Hoch droben, wo die Hauptäste sich gabelten, hatten ihr Eddy und Karlhans einen Holzsitz gezimmert – nur ein schmales Brett, das zwischen starken Aesten eingeklemmt, hoch droben in der Krone des alten Baumes angebracht war.

Hier saß Lotte oft. Von hier aus genoß sie einen weiten Ausblick über die Mauer hinüber in das freie Land. Ja bis nach den im Sonnenduft verblauenden Weinbergen verlor sich ihr Blick.

Aber auch den Garten und Eddys Elternhaus konnte Lotte von hier aus betrachten.

Hier fühlte sie sich als kleine Königin, die ihr Reich mit hellen Augen überschaute.

Auch heute hatte sie sich, in Erwartung der kommenden Erlebnisse, in ihr »Reich« zurückgezogen.

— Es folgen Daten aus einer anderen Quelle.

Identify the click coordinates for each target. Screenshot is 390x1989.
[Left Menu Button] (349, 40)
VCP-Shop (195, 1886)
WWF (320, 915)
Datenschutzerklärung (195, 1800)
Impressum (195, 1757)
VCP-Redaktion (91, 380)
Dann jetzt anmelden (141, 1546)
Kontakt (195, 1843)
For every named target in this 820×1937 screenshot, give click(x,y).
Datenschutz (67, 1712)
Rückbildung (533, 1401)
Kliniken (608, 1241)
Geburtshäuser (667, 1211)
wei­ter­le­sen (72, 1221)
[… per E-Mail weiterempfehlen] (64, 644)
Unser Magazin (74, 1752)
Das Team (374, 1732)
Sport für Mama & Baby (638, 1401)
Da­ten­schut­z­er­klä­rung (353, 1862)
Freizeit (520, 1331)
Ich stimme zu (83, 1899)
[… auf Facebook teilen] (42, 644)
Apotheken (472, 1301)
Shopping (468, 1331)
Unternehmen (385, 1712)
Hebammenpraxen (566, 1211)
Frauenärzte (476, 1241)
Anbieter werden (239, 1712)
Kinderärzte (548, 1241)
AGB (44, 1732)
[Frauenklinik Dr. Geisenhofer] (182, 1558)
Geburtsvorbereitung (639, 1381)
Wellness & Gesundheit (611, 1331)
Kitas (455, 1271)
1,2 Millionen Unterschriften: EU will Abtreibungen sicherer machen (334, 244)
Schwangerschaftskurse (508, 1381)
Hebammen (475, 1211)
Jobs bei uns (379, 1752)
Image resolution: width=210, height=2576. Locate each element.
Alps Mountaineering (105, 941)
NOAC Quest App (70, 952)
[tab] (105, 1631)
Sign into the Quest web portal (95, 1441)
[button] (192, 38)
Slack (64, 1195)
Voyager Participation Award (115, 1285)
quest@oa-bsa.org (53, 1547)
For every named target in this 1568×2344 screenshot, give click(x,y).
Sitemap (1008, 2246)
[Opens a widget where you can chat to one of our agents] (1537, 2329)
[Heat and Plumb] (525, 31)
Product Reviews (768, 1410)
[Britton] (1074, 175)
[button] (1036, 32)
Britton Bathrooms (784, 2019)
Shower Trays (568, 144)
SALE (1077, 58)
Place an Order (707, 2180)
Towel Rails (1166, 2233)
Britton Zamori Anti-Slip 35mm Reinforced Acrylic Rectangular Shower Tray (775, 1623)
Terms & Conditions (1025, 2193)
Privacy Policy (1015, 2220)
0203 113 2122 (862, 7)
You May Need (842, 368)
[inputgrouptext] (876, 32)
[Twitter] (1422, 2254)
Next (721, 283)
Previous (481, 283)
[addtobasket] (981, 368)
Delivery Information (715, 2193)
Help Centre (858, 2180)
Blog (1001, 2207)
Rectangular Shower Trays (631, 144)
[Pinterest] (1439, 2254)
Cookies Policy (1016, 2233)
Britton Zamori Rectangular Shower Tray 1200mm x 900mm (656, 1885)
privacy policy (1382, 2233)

Gedankenvoll überblickte sie die unter ihr liegende im Sommerschmuck prangende Welt, und dabei entflatterten ihr die Gedanken, und die Ereignisse des gestrigen Festtages stiegen hell in ihrer Erinnerung empor.

Ein glückliches Lächeln umspielte ihre Lippen, als sie des Achatherzens oder gar der glänzenden Brosche gedachte, mit der sie sich am nächsten Sonntag beim Kirchgang schmücken und sich dabei von ihren Freundinnen bewundern und beneiden lassen wollte.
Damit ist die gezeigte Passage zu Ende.